Scottish Fungi Pellets Boost Tree Survival to 97%

🤯 Mind Blown

A Scottish startup is helping replanted forests thrive by reintroducing the underground fungal networks that vanish when trees are cut down. Their tiny pellets are achieving survival rates up to 97% and making trees grow 23% faster.

When forests are cut down, something invisible dies beneath the soil: vast networks of fungi that help trees absorb water and nutrients. Now a Scottish company has figured out how to bring them back, and the results are transforming reforestation efforts across the country.

Rhizocore Technologies makes RhizoPellets, small capsules filled with native mycorrhizal fungi customized for each planting site. These fungi form partnerships with tree roots, acting like extensions that pull in far more nutrients and water than roots could gather alone.

The company places these pellets in the soil when planting young trees. Field trials with Forestry and Land Scotland showed treated trees reached 97% survival rates, compared to just 78% for untreated trees.

Growth rates tell an even more striking story. On former grazing land, Sitka spruce grew 23% faster with the pellets. Birch trees in Trees for Life projects grew up to 13 times faster than those planted without fungal support.

CEO Toby Parkes explains that restoring these underground networks creates both ecological and economic value. Without the fungi, replanted forests struggle for years to establish themselves, wasting time, money, and carbon-capturing potential.

Scottish Fungi Pellets Boost Tree Survival to 97%

The Edinburgh-based company raised £4.5 million in November 2025 to scale up production.
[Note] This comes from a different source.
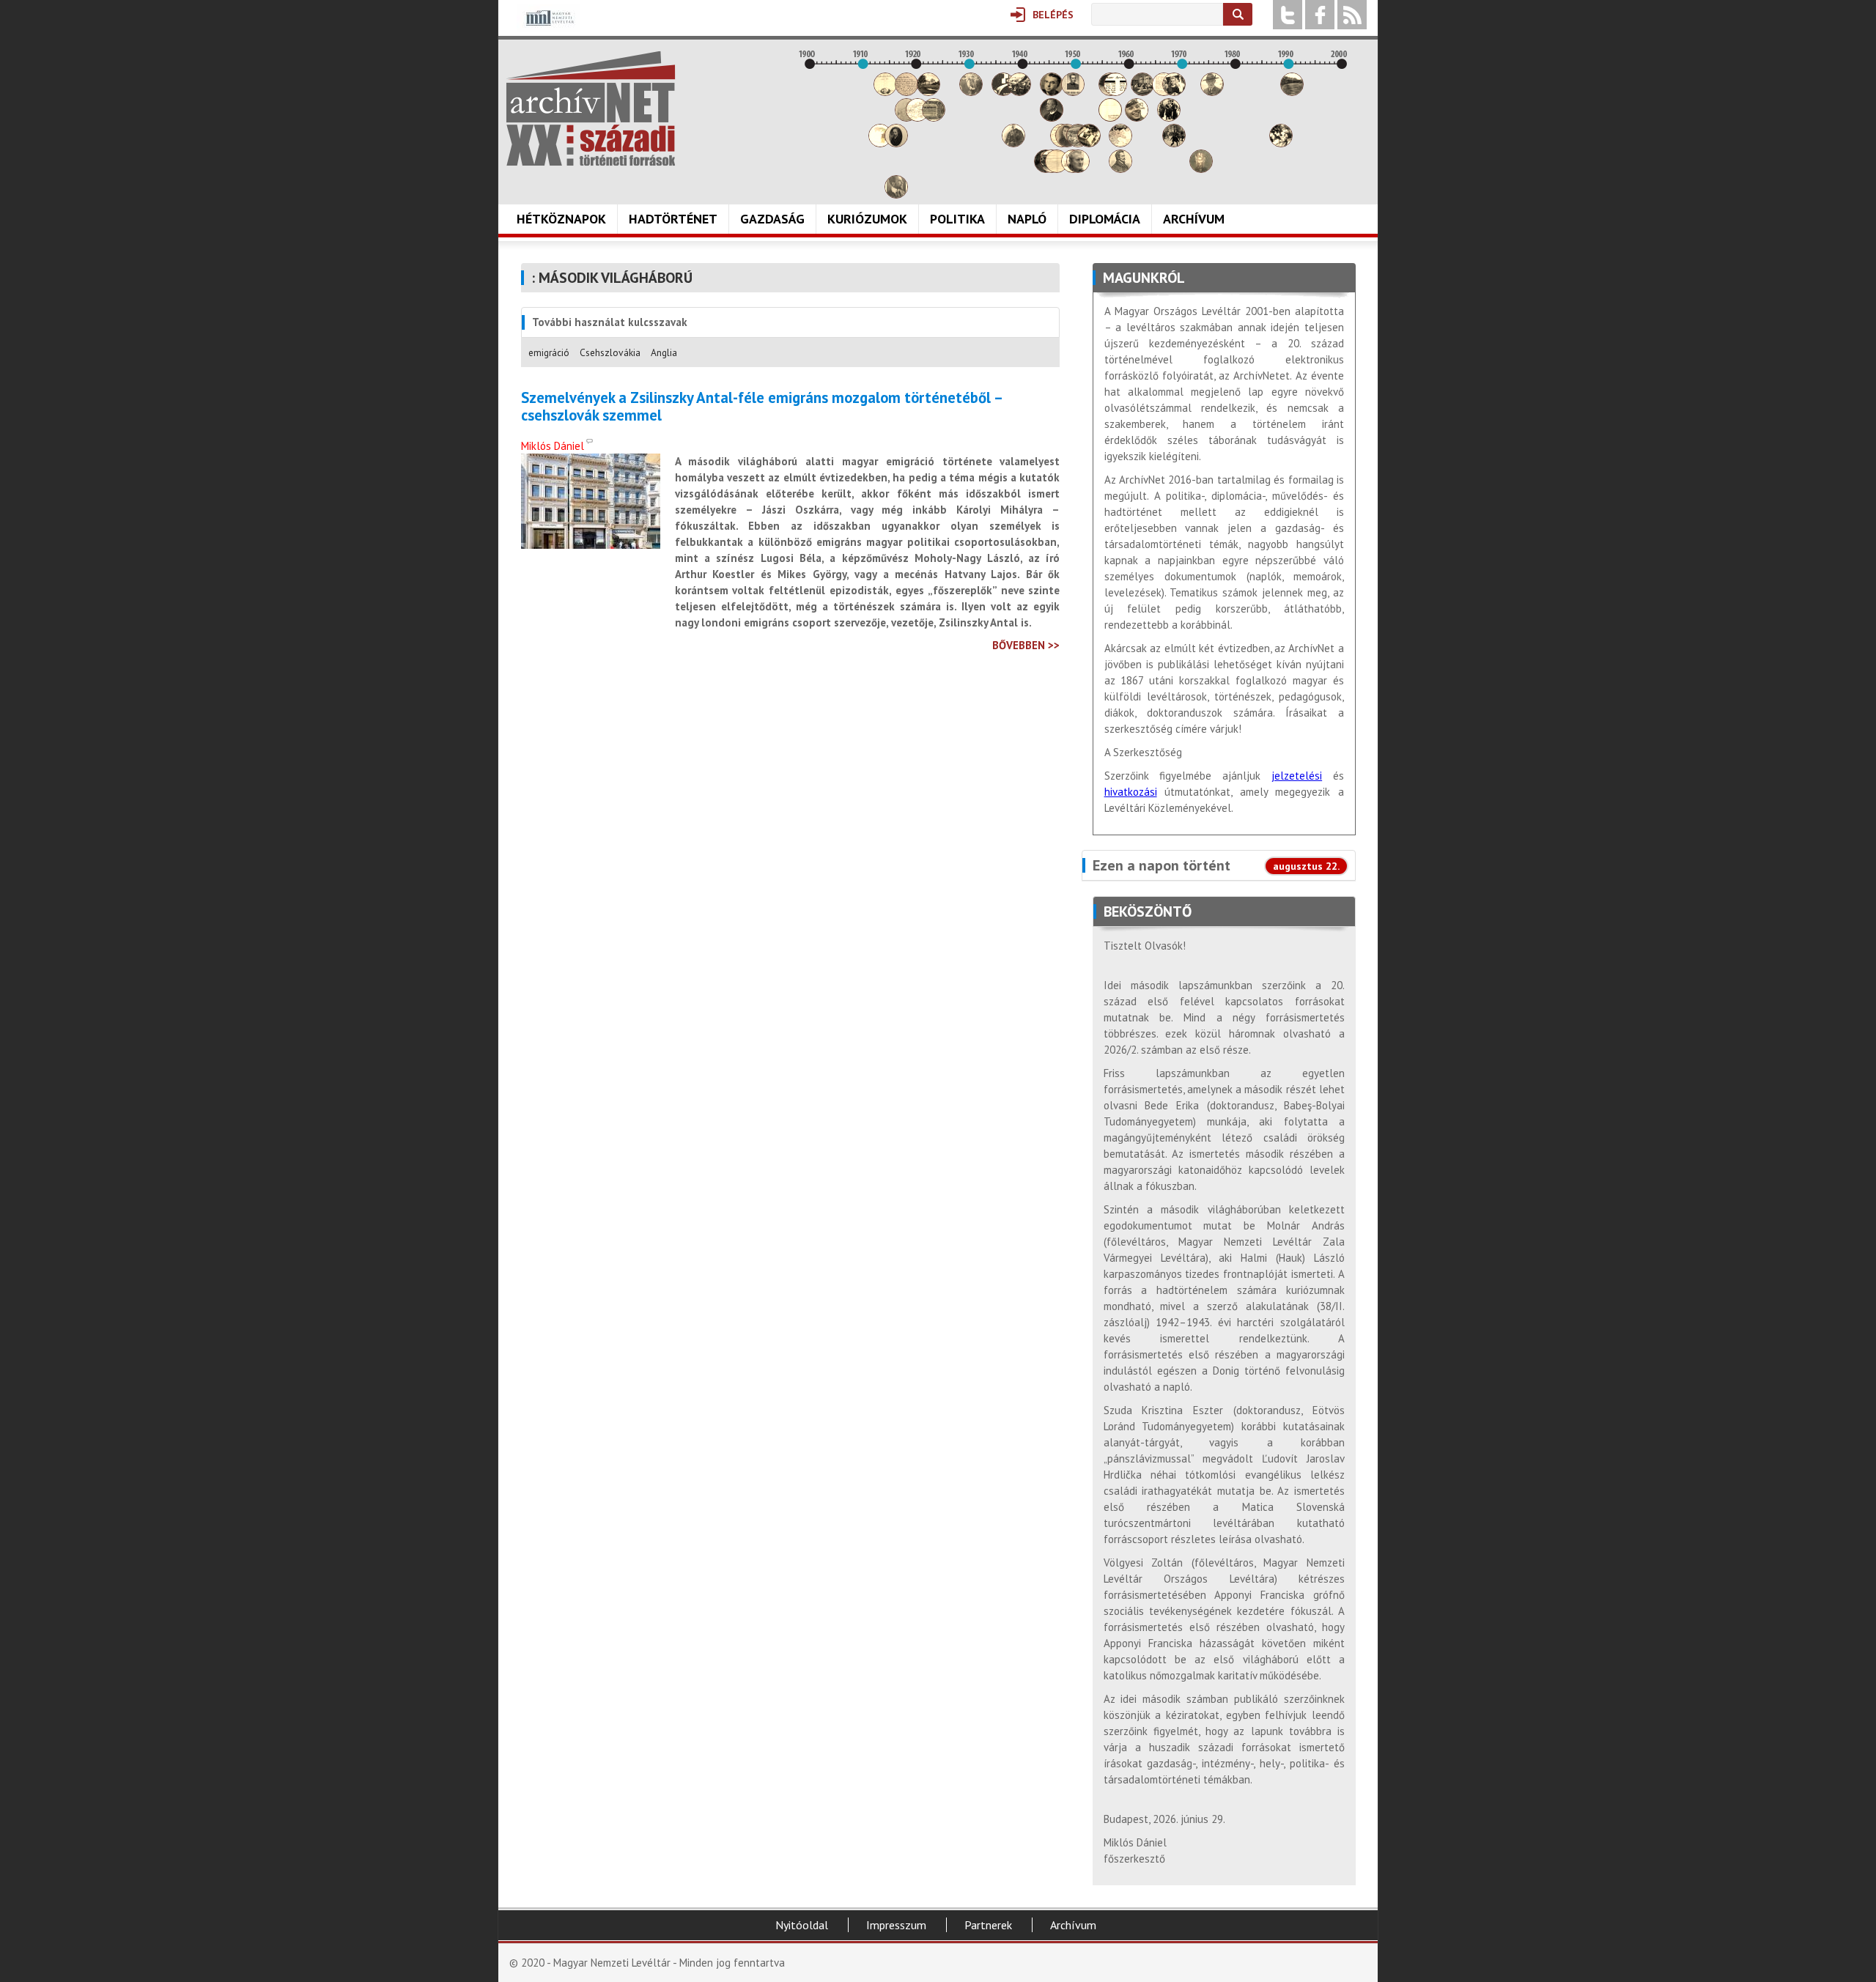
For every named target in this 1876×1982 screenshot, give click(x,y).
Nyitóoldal (801, 1925)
They're expanding their Scottish facility and building what will become the world's largest database of living fungi.

Rhizocore isn't stopping at reforestation. They're working with universities and wildlife trusts to develop biofilters that use locally sourced fungi to capture agricultural pollutants before they reach rivers and streams, offering nature-based solutions for water protection.

The Ripple Effect

This technology addresses one of reforestation's biggest hidden problems: we've been replanting trees without the invisible partners that kept forests healthy for millions of years. By reuniting trees with their fungal allies, Rhizocore is making restoration projects more successful while spending less money and losing fewer seedlings.

The approach could reshape how we think about ecosystem restoration worldwide. Instead of just planting trees and hoping they survive, we're rebuilding the complete underground systems that made forests resilient in the first place.

One pellet at a time, Scotland is proving that the secret to healthier forests was hiding in the soil all along.